This is a great idea. Job shadowing can help you learn more about a particular career and decide if it’s right for you before you invest so much time and money in your education. Of course, you want to be sure to be prepared with some questions you can ask them so that you’re sure to get the most out of the experience. 

 

The following are just some of the questions you might want to ask your job shadow subject.

 

What do you like about your job?

This is a good one to start with. Ideally you want someone who really loves their job. That way you can see if you share the same passion.

 

What don’t you like about it?

No one likes every aspect of their job. This question can help you determine if you can live with the negatives of the position or if you really should consider another line of work.

 

Can you describe a typical day at work?

It’s always good to know what a typical day is like, from start to finish. Of course, not every day will be the same, but this will give you a general idea of the day-to-day details of the job and if it’s something you can see yourself doing over a long period of time.

 

What’s the hardest part about your job?

This may be the most important question you ask. Before you choose any career, you need to what’s hard about it and whether or not it’s something you’ll be able handle. 

 

What’s the biggest challenge you’ve faced at work?

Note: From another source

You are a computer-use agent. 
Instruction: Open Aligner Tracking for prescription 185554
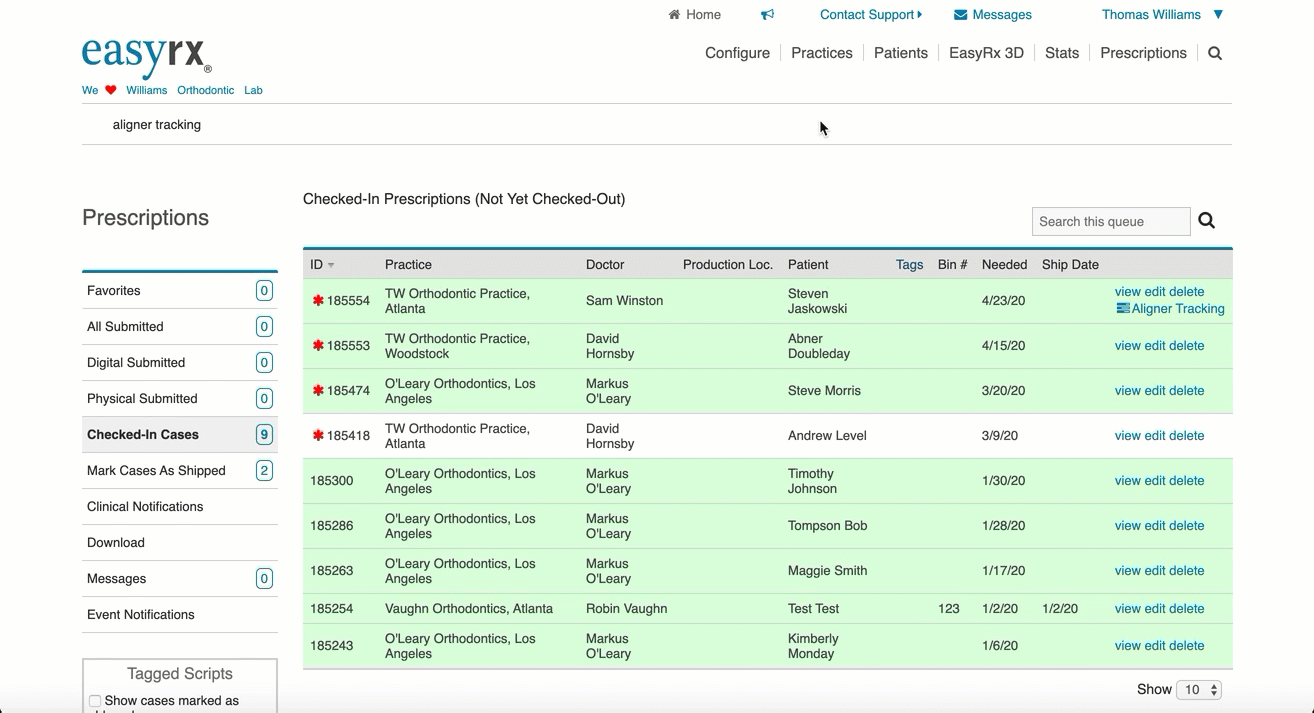[1177, 309]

Here you’re asking for a specific instance when the person was tested or pushed to his or her limit. You may or may not have a similar experience if you choose to pursue this career, but you should still know what types of challenges you might face if you do.

 

What are the advancement/growth opportunities?

When you’re planning your career, you don’t want to pick a line of work that will remain stagnant and lose your interest; you want to be sure your chosen vocation is one that will allow you to evolve over time. Find out what, if any, opportunities exist that will allow you to continually grow as a person and build a fulfilling career.

 

Is there anything you wish you would’ve done to better prepare yourself?

This question can help you to avoid regret years down the road. Right now you’ve got so many resources around you to help you prepare properly for your career. Utilize this question to make sure you're taking advantage of everything at your disposal. 

 

What skills are the most important in your job?

A lot of times you really don’t know what skills are the most important in your chosen career until you’re working in the field. Find out what these skills are now so that you can focus more time studying and mastering them while you’re still in school. 

 

What’s something that most people don’t know about this career?

No matter how much education you get on a particular career, there are just some things you won’t find out until you’re on the job. Learn as much as you can about the unknowns of your chosen career path now, so that you can be prepared for them when the time comes. 

 

If you could do it all over, would you choose this career again?

Look, it’s not easy choosing a career. Sometimes you think you know what you want to do with your life, but then after a few years you realize it’s just not the right fit for you. Ask the person to be honest with you about how they really feel about their job. Depending on what they say, it could either change your mind about the career path or give you the encouragement you need to pursue it after all.